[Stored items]
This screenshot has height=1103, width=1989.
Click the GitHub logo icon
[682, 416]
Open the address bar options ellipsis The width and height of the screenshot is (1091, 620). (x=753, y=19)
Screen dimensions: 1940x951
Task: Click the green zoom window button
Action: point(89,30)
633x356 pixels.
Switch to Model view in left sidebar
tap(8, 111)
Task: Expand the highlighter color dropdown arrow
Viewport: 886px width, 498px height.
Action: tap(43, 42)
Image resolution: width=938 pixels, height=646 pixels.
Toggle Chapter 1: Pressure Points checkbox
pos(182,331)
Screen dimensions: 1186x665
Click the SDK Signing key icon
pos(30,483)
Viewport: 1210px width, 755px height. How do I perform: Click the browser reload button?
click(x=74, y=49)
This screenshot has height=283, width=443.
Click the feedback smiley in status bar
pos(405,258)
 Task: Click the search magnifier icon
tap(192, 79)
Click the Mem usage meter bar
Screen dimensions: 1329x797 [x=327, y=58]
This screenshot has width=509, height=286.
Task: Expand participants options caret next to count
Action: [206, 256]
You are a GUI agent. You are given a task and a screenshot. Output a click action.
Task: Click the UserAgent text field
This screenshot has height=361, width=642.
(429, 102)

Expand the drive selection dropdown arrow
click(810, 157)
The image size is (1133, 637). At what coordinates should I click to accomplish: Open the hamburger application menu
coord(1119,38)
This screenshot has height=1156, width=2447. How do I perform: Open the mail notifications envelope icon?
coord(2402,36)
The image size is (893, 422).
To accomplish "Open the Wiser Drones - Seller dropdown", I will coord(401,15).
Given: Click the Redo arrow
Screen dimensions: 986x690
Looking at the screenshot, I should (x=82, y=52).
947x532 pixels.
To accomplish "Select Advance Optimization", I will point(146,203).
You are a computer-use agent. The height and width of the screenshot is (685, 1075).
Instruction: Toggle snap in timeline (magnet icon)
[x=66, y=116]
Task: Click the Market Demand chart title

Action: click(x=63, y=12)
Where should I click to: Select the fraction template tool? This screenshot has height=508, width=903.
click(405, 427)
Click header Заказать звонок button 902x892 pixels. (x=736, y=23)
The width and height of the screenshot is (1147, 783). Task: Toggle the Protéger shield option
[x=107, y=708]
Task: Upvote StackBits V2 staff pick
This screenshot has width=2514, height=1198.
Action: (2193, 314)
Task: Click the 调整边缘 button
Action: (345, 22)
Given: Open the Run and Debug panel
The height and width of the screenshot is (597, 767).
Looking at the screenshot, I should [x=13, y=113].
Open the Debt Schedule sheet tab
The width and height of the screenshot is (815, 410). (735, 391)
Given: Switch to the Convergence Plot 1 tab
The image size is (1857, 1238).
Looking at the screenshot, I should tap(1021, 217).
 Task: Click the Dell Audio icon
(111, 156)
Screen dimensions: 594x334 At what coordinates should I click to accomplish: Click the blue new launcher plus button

### Task instructions
Write each line above out exactly.

### Solution to this exercise
This screenshot has height=1103, width=1989.
Click the GitHub logo icon
[682, 416]
Open the address bar options ellipsis The width and height of the screenshot is (1091, 620). (x=753, y=19)
Screen dimensions: 1940x951
Task: Click the green zoom window button
Action: point(89,30)
633x356 pixels.
Switch to Model view in left sidebar
tap(8, 111)
Task: Expand the highlighter color dropdown arrow
Viewport: 886px width, 498px height.
Action: tap(43, 42)
Image resolution: width=938 pixels, height=646 pixels.
Toggle Chapter 1: Pressure Points checkbox
pos(182,331)
Screen dimensions: 1186x665
Click the SDK Signing key icon
pos(30,483)
Viewport: 1210px width, 755px height. How do I perform: Click the browser reload button?
click(x=74, y=49)
This screenshot has height=283, width=443.
Click the feedback smiley in status bar
pos(405,258)
 Task: Click the search magnifier icon
tap(192, 79)
Click the Mem usage meter bar
Screen dimensions: 1329x797 [x=327, y=58]
This screenshot has width=509, height=286.
Task: Expand participants options caret next to count
Action: [206, 256]
You are a GUI agent. You are given a task and a screenshot. Output a click action.
Task: Click the UserAgent text field
This screenshot has height=361, width=642.
(429, 102)

Expand the drive selection dropdown arrow
click(810, 157)
The image size is (1133, 637). At what coordinates should I click to accomplish: Open the hamburger application menu
coord(1119,38)
This screenshot has height=1156, width=2447. How do I perform: Open the mail notifications envelope icon?
coord(2402,36)
The image size is (893, 422).
To accomplish "Open the Wiser Drones - Seller dropdown", I will coord(401,15).
Given: Click the Redo arrow
Screen dimensions: 986x690
Looking at the screenshot, I should (x=82, y=52).
947x532 pixels.
To accomplish "Select Advance Optimization", I will point(146,203).
You are a computer-use agent. The height and width of the screenshot is (685, 1075).
Instruction: Toggle snap in timeline (magnet icon)
[x=66, y=116]
Task: Click the Market Demand chart title

Action: click(x=63, y=12)
Where should I click to: Select the fraction template tool? This screenshot has height=508, width=903.
click(405, 427)
Click header Заказать звонок button 902x892 pixels. (x=736, y=23)
The width and height of the screenshot is (1147, 783). Task: Toggle the Protéger shield option
[x=107, y=708]
Task: Upvote StackBits V2 staff pick
This screenshot has width=2514, height=1198.
Action: (2193, 314)
Task: Click the 调整边缘 button
Action: (345, 22)
Given: Open the Run and Debug panel
The height and width of the screenshot is (597, 767).
Looking at the screenshot, I should [x=13, y=113].
Open the Debt Schedule sheet tab
The width and height of the screenshot is (815, 410). (735, 391)
Given: Switch to the Convergence Plot 1 tab
The image size is (1857, 1238).
Looking at the screenshot, I should tap(1021, 217).
 Task: Click the Dell Audio icon
(111, 156)
Screen dimensions: 594x334 At what coordinates should I click to accomplish: Click the blue new launcher plus button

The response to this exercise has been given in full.